On the one hand, there’s the general principle that the coach has broad discretion to decide who gets to be on the team. Absent some specific legal right that he may be violating, courts do not adjudicate the fairness or correctness of those kinds of decisions. The same is true of at-will employment. Your boss can fire you for almost any reason at all, and it can be completely unfair, but that doesn’t mean you have a legal claim. UNLESS…the termination was for some specifically proscribed reason, such as discrimination against members of a protected class. In the employment context, these cases end up being all about the plaintiffs trying to prove through circumstantial evidence that the stated reason for the termination was a pretext for unlawful discrimination. The fact that something is a privilege (being on a varsity team, working at a particular job) doesn’t mean that it can’t be unlawfully taken away.
In this case, the plaintiff does have rights under Title IX, and in recent years there have been MANY cases in which male students have won Title IX cases premised on lack of due process in campus sexual assault hearings. (The plaintiff in this case technically asked for relief on just his contract claim, but the contract explicitly incorporates Title IX, so it’s basically the same thing.) Without going into too much detail, the takeaway is that a lack of due process for the accused is considered sex discrimination against men. (Title IX prohibits discrimination on the basis of sex; it’s not limited to discrimination against women.) So the argument here is pretty straightforward: Yes, the coach has general discretion to kick me off the team for any reason, but he can’t kick me off the team as a de facto punishment for wrongdoing of which I wasn't found guilty under fair procedures.

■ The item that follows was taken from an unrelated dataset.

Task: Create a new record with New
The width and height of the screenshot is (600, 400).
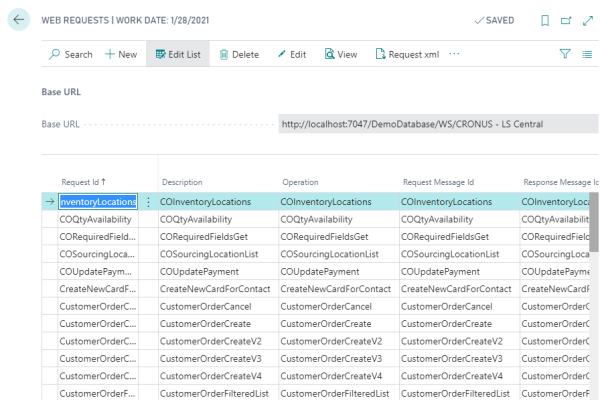Action: [120, 54]
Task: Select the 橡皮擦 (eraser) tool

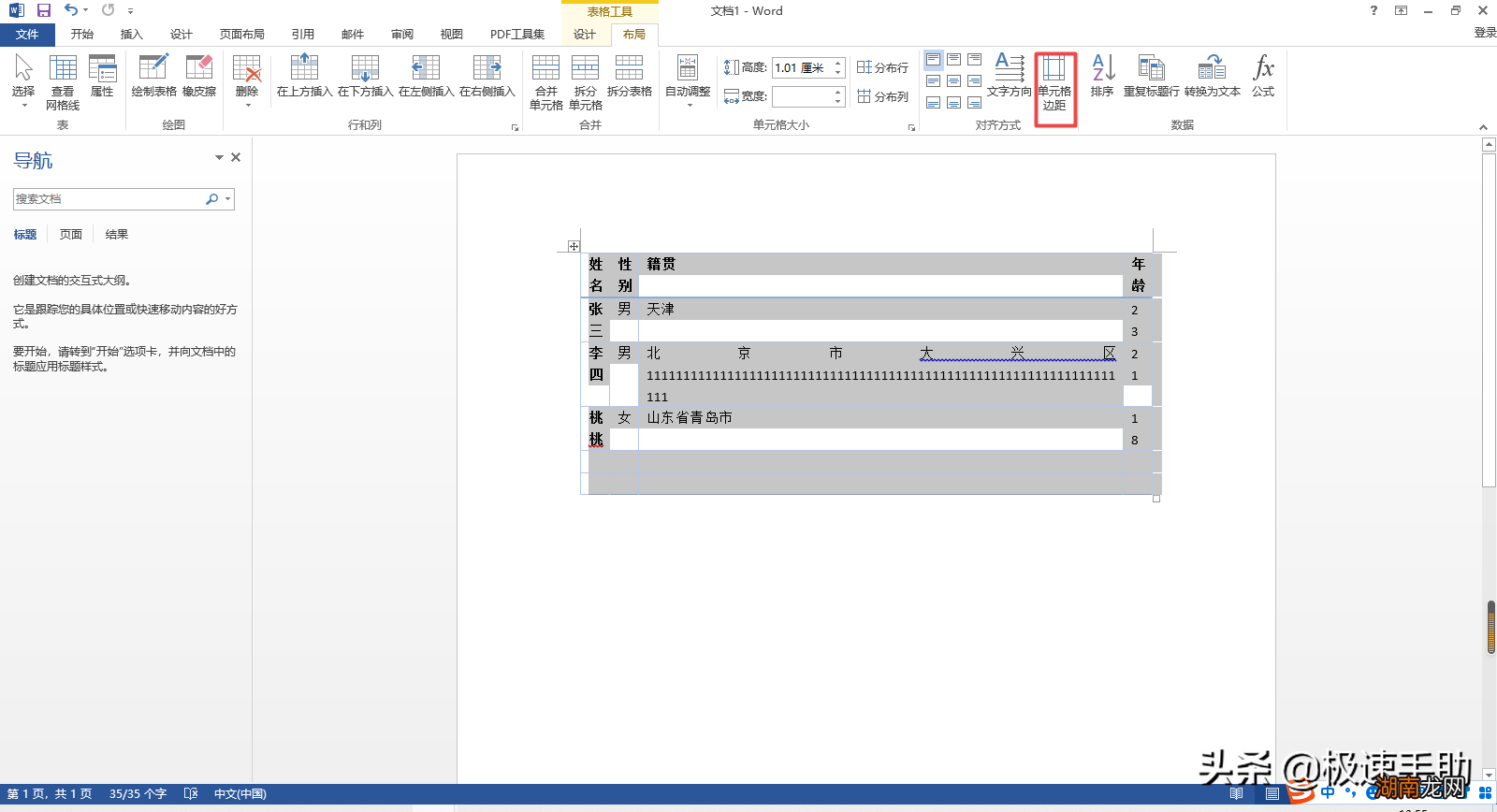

Passing the buck to the other athletes shouldn’t’ work either. If the judge were treating this case like an employment case, there’s no way this reasoning would fly. You couldn’t get away with saying, “I fired this gay employee for no reason other than that he was bad for morale because my homophobic employees didn’t want to work with him.” The same is true if you try to pass the buck to your racist customers. You couldn’t legally justify firing a black salesperson by saying, “well, I had no problem with him, but my customers are all racist.”
A little bit of procedure for the non-lawyers. The ruling everyone is talking about is the judge denying a request for a temporary restraining order (TRO). This is a short-term remedy that would get Doe back on the team while the case is pending. With TROs (and preliminary injunctions), the court is not supposed to provide relief unless he thinks it’s likely that the plaintiff will eventually win the case. Denying relief doesn't technically end the case, but it can signal that the court is likely to dismiss it eventually. I think this judge will.
In this ruling, the judge SAID that there were no real factual disputes, but if you look at the actual discussion, he seems to be drawing every conceivable inference in favor of Haverford. Basically, the judge says, “it’s totally possible that you were kicked off the team for reasons unrelated to the sexual assault allegation.” Sure, it’s possible the guy is a huge jerk and a misogynist. But if that's true, why didn't it happen earlier? Given the sequence of events, it seems more plausible that this is simply a de facto punishment for alleged sexual assault. In fact, the judge later seems to admit as much when he says that concerns about “mob justice” are not the concern of the court. But of course they are! That’s the entire point of the Title IX claim, and the court wouldn’t have had to bend over backwards to say the claim was implausible if Title IX didn’t impose limits on “mob justice.”
It's also troubling that the court concluded that losing the opportunity to compete in school sports does not constitute an “irreparable injury” for purposes of injunctive relief. Basically, the rule is that you aren’t supposed to get preliminary relief if your injuries can be fully redressed with monetary damages. That’s often the case in, for instance, a commercial contract dispute. The notion that permanently losing the opportunity to compete as an NCAA athlete doesn’t constitute an irreparable injury strikes me as beyond absurd.
To be clear, I have no idea what the real facts of this case are. Nobody does yet. But the judge’s ruling here seems problematic.